--- Set task ---
Reproduce verbatim everything from the line containing "352x342 pixels. How" down to the end of the entries, including both ends. Leave the pictures out of your answer.

___ Supplied entries ___

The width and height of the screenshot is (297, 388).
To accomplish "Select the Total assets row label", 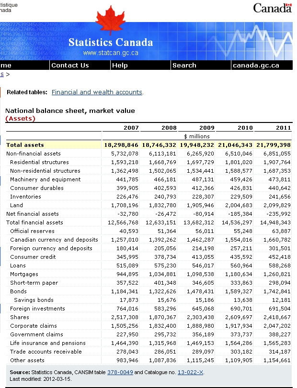I will pos(25,145).
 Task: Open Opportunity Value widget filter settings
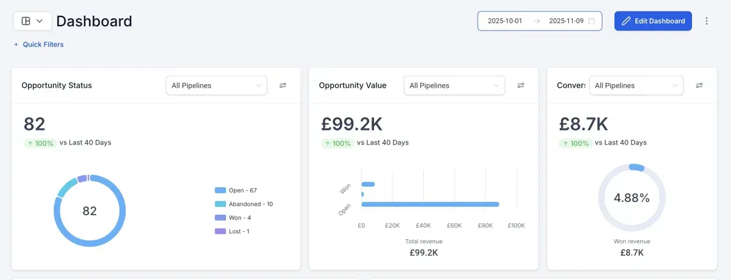[x=521, y=85]
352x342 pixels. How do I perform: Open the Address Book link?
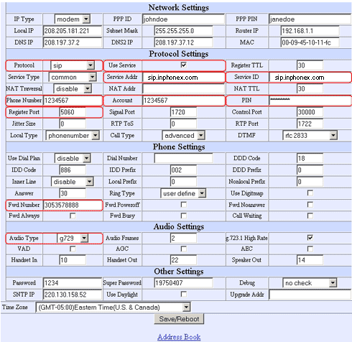coord(179,337)
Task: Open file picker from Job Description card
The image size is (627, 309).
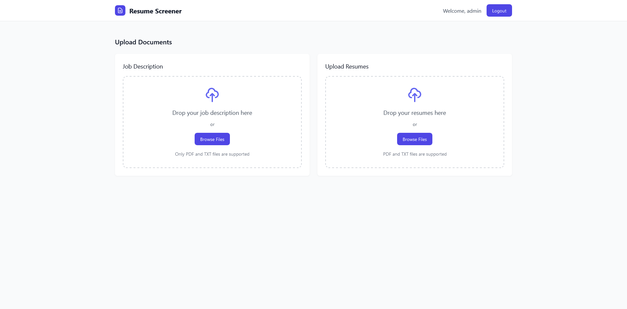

___

--- Right answer ---
352x342 pixels. How do I perform: Open the Address Book link?
coord(179,337)
Task: Open file picker from Job Description card
The image size is (627, 309).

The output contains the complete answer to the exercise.